Ormond Beach Scenic Loop & Trail
- Passes right by the golf course
- 30+ miles through beautiful and diverse scenery
- Three State Parks in the Loop – North Peninsula State Park, Bulow Creek State Park, Tomoka State Park
- Hosts over 10 million visitors every year
- Daytona International Speedway – World Center of Racing
- Hotels, Condos, Bed & Breakfasts
- Beach Boardwalk
Flagler Beach is a retro town with salty style. Friendly residents and open-air restaurants set the stage for a laid-back afternoon. Enjoy Flagler Beach’s eclectic shops, surfing, a classic fishing pier and a six-mile-plus stretch of spectacular ocean views – with free access to the beach.
Highbridge Park sits on the bank of the Halifax River in extreme northeast Volusia County. This one-acre park provides access to the waterway with a free canoe launch and boat ramp. A fishing pier winds under Highbridge. A picnic table, barbecue grills, pavilion and restrooms also are available.
- The Halifax River runs through two cities, and past four cities and one town, and was used to define portions of these cities’ borders. The river and several of its tributaries (Tomoka River, Strickland, Thomson and Dodson Creek) are designated as a Manatee Sanctuary.

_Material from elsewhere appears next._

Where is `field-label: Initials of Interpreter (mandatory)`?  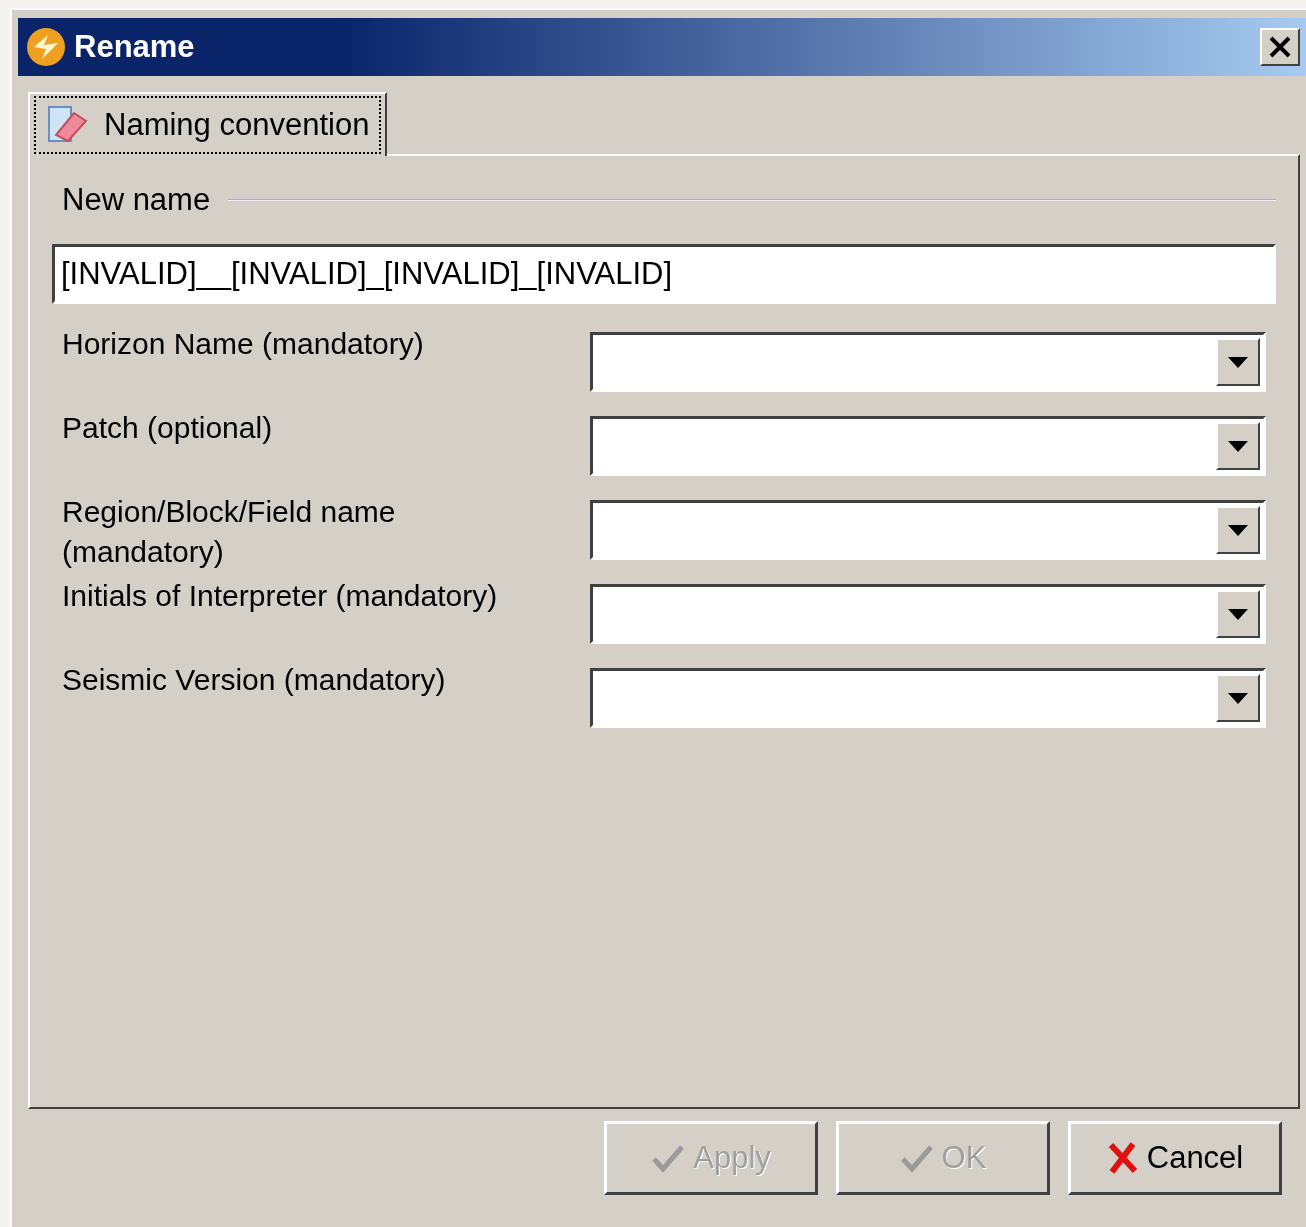
field-label: Initials of Interpreter (mandatory) is located at coordinates (280, 596).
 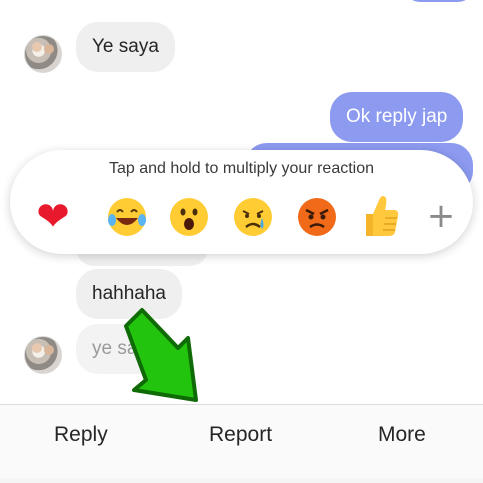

- The Rivers and Harbors Act of 1927, passed by Congress, authorized the Atlantic Intracoastal Waterway, using the route planned out by the Jacksonville District of the U.S. Army Corps Of Engineers. The Waterway was valuable during World War II, after German submarines sank numerous merchant ships off the East Coast. The Corps continues to maintain the navigation channel today, conducting dredgings as needed.